Su voz era tan extraña, tan turbada, que Angélica, estupefacta, buscó en vano una respuesta.

—¡Habla! ¿Por qué te fugaste? ¿No has sentido que el destino de ese hombre y el tuyo se unían? ¡Responde…! ¿No lo has sentido?

Ahora la miraba y su voz se hacía imperiosa. Ella balbució humildemente.

—Sí, lo he sentido.

—¡Oh, Firuzé! —exclamó él casi dolientemente—, ¿te acuerdas de lo que te dije? «No se debe forzar la suerte y cuando los signos nos advierten, no debemos ignorarlos». El Signo personal de ese hombre cruza tu camino y… no puedo verlo todo, Firuzé. Tendría que entregarme a cálculos infinitos para discernir en los astros la más extraña historia que creo leer en ellos. Lo que sé es que ese hombre es de la misma raza que tú…

—¿Queréis decir que es francés? —preguntó ella tímidamente—. Decían que era español o incluso marroquí…

—Lo ignoro… Quiero decir… que es de una raza sin crear todavía, como tú… —Sus manos trazaron en el espacio unas pautas misteriosas—… una espiral independiente… que se une a la otra y que…

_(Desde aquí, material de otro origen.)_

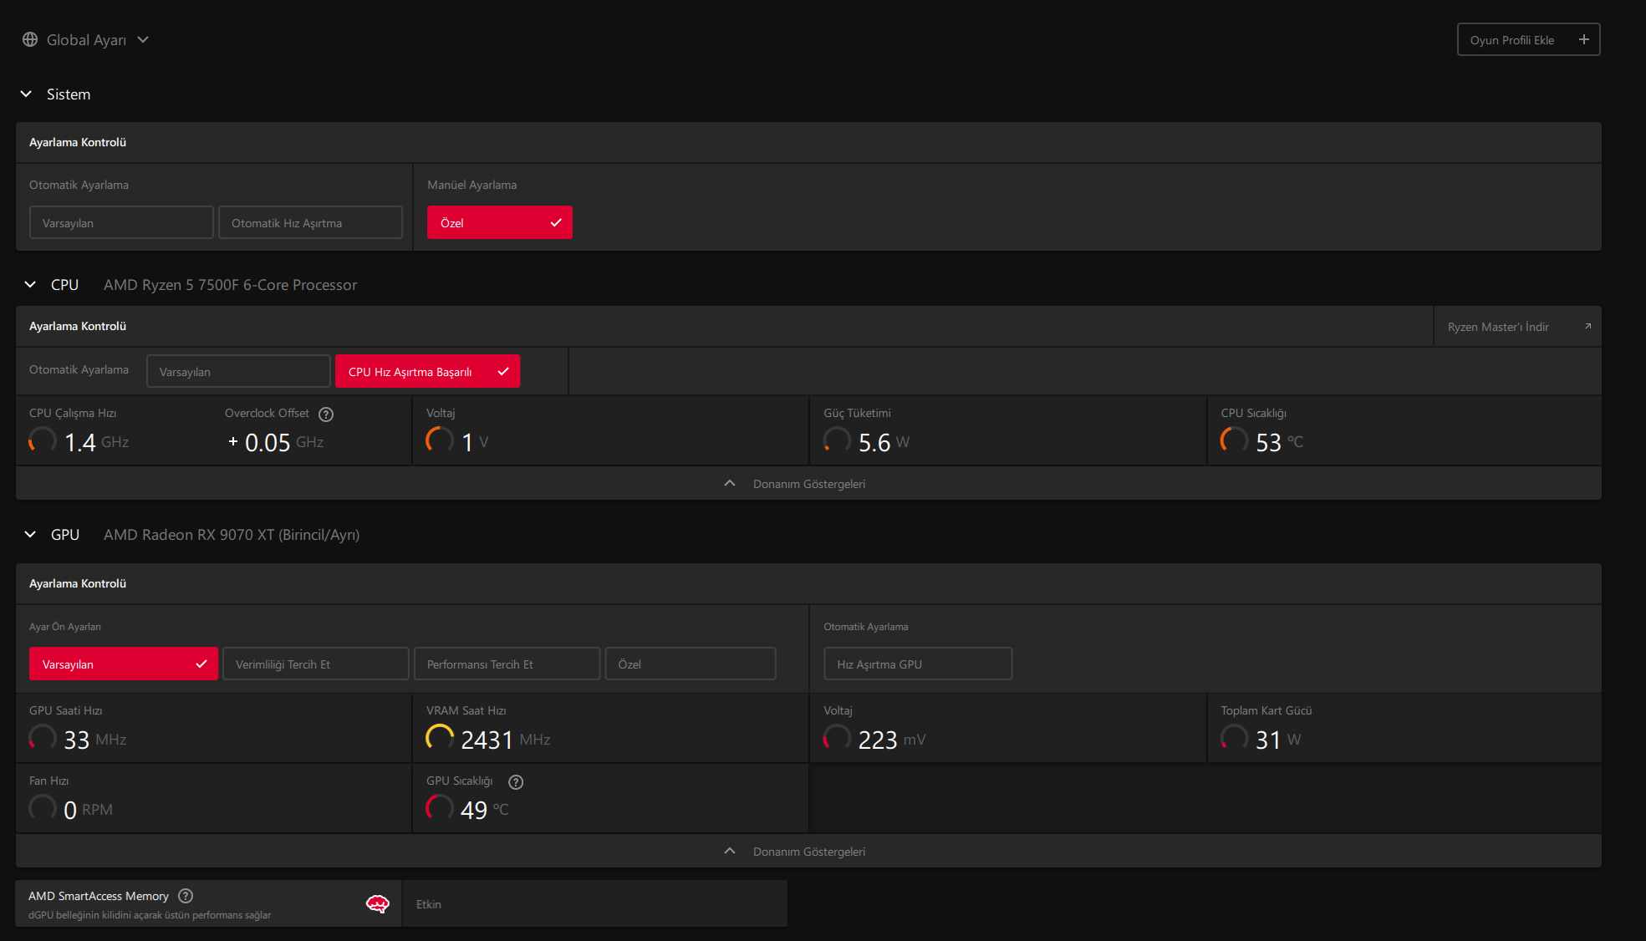Viewport: 1646px width, 941px height.
Task: Open Overclock Offset help question mark
Action: [326, 414]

Se puso a hablar en árabe con rapidez. El viejo effendi escribía, moviendo su pesado turbante de muselina verde. Angélica, en pleno trastorno, intentaba comprender el sentido de su discurso y leer sobre sus rostros y en el movimiento de los compases que manejaban y de los globos que consultaban, el significado de un veredicto del que estaba suspendida su vida.

Hacía un momento estaba lejos de pensar en el Rescator, imagen ya esfumada y que la violencia del conflicto que la había enfrentado con Muley Ismael había relegado ya a último término. Y de pronto, le oprimía la garganta el recuerdo de la aparición de la máscara negra. Viendo a Osmán Ferradji enfocar de nuevo hacia el cielo el instrumento óptico, se atrevió a interrumpirle.